> **Exercise instructions**
In the part of the material that opens with the line containing "Given: Open Frontend" and closes with the line containing "should pyautogui.click(x=724, y=109).", rewrite every line with "Dashboard" changed to "Panel" and nothing else altered. Omit the pictures from your answer.

> **Extracted records**
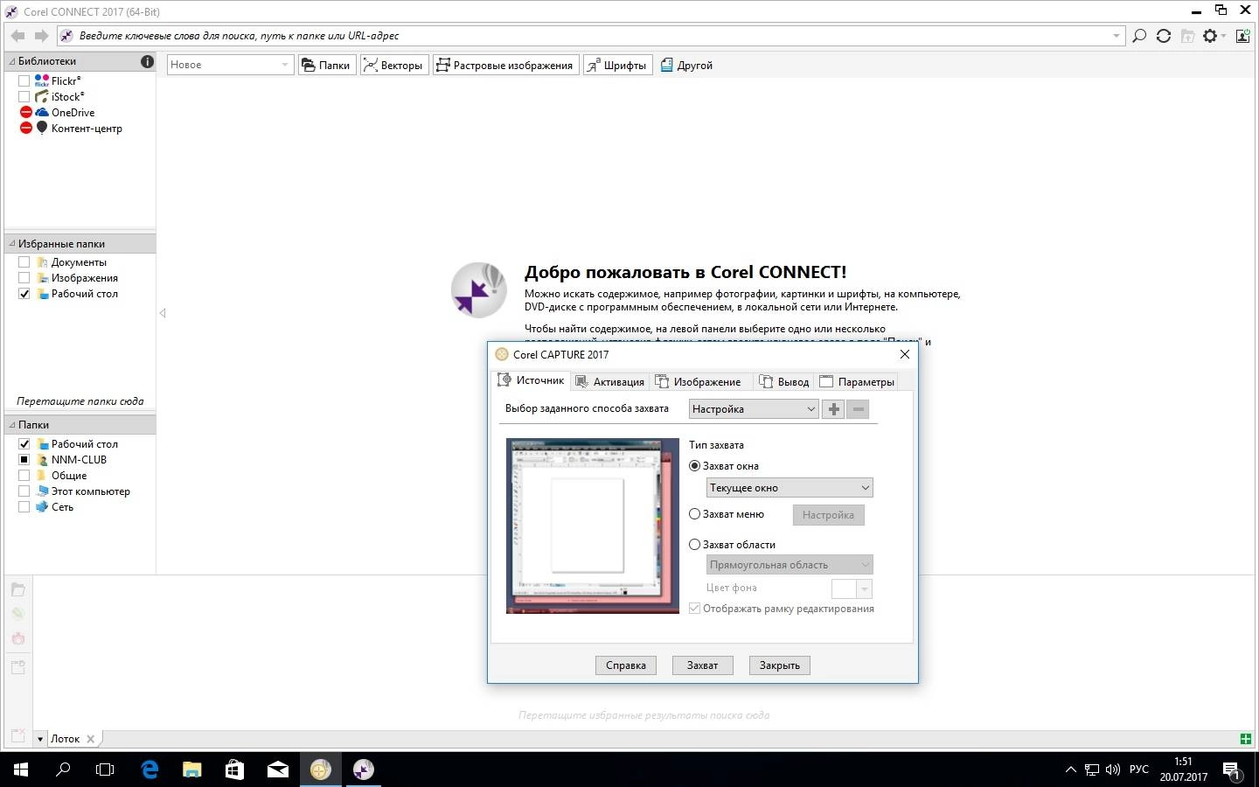The height and width of the screenshot is (787, 1259).
Task: Open the Текущее окно dropdown
Action: coord(789,488)
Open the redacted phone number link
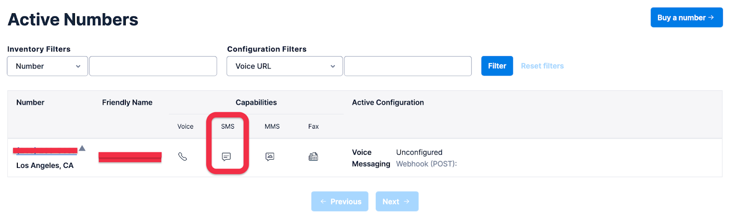732x220 pixels. coord(45,150)
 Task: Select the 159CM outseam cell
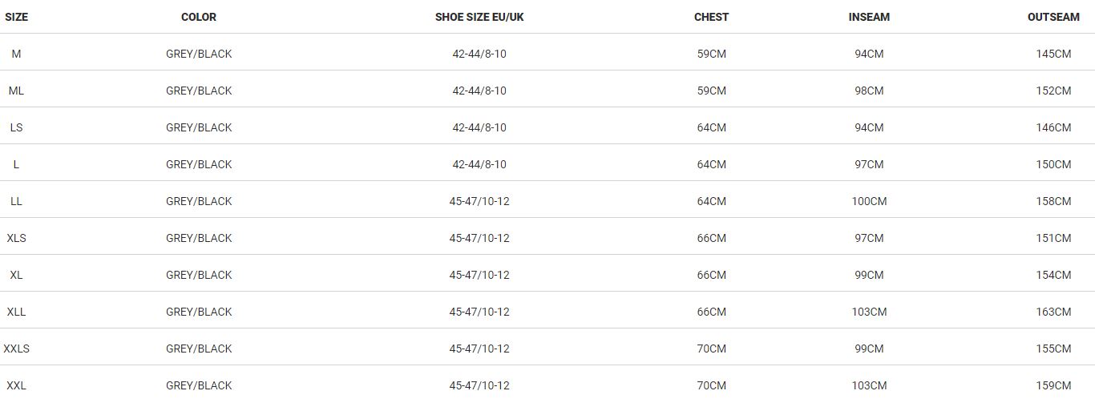1053,385

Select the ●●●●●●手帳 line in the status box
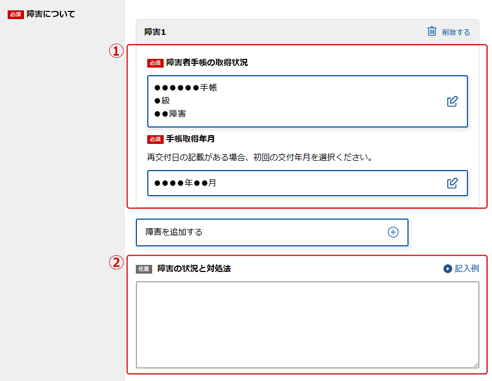(x=186, y=87)
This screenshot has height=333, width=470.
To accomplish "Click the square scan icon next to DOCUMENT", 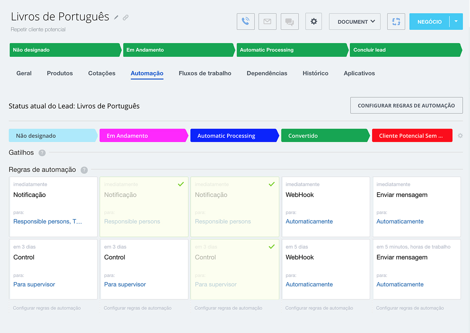I will point(396,22).
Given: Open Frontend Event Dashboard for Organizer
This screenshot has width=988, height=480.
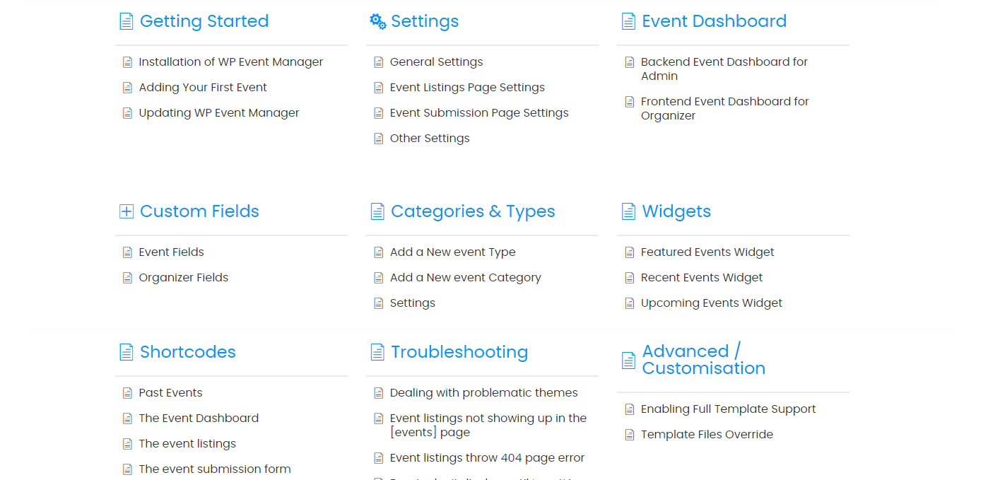Looking at the screenshot, I should pyautogui.click(x=724, y=109).
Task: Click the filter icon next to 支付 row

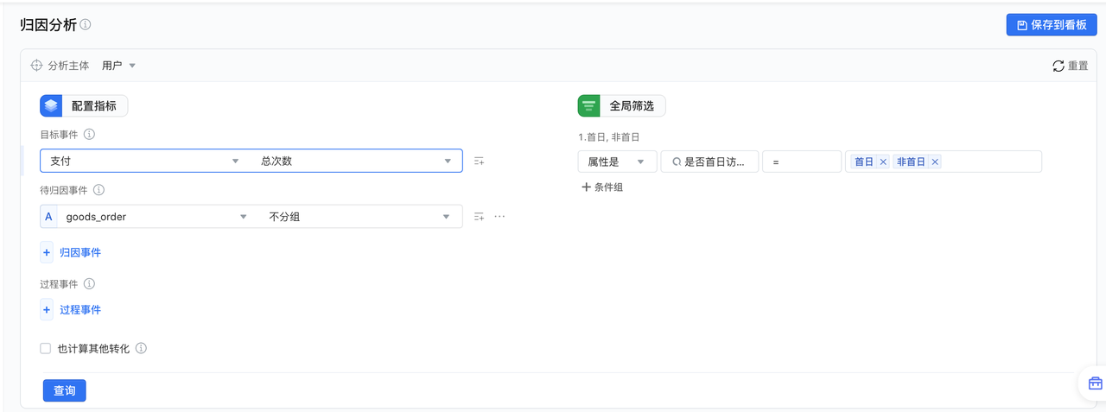Action: (479, 162)
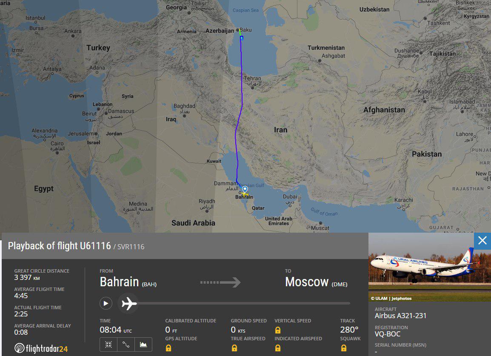Click the true airspeed lock icon
The width and height of the screenshot is (491, 356).
[x=234, y=348]
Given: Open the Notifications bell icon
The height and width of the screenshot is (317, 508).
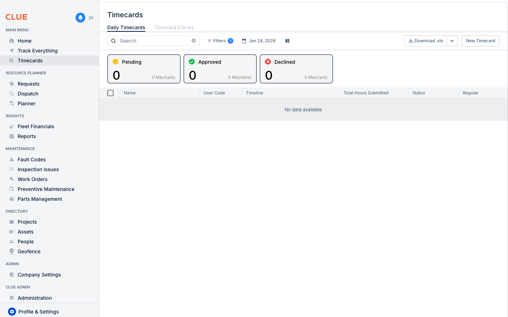Looking at the screenshot, I should tap(80, 18).
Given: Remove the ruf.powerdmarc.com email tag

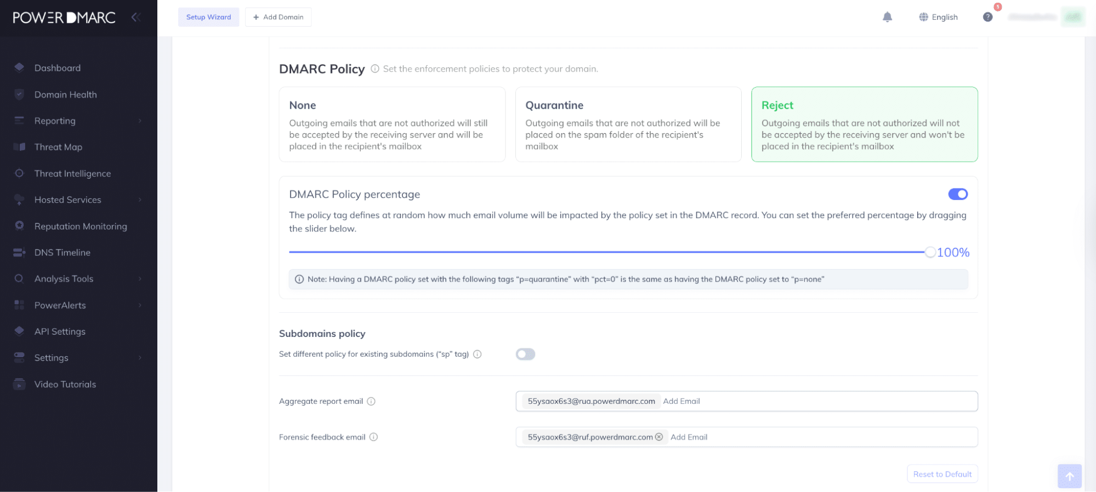Looking at the screenshot, I should 659,437.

> **Written response**
Given: Open Frontend Event Panel for Organizer
This screenshot has width=988, height=480.
Looking at the screenshot, I should pyautogui.click(x=724, y=109).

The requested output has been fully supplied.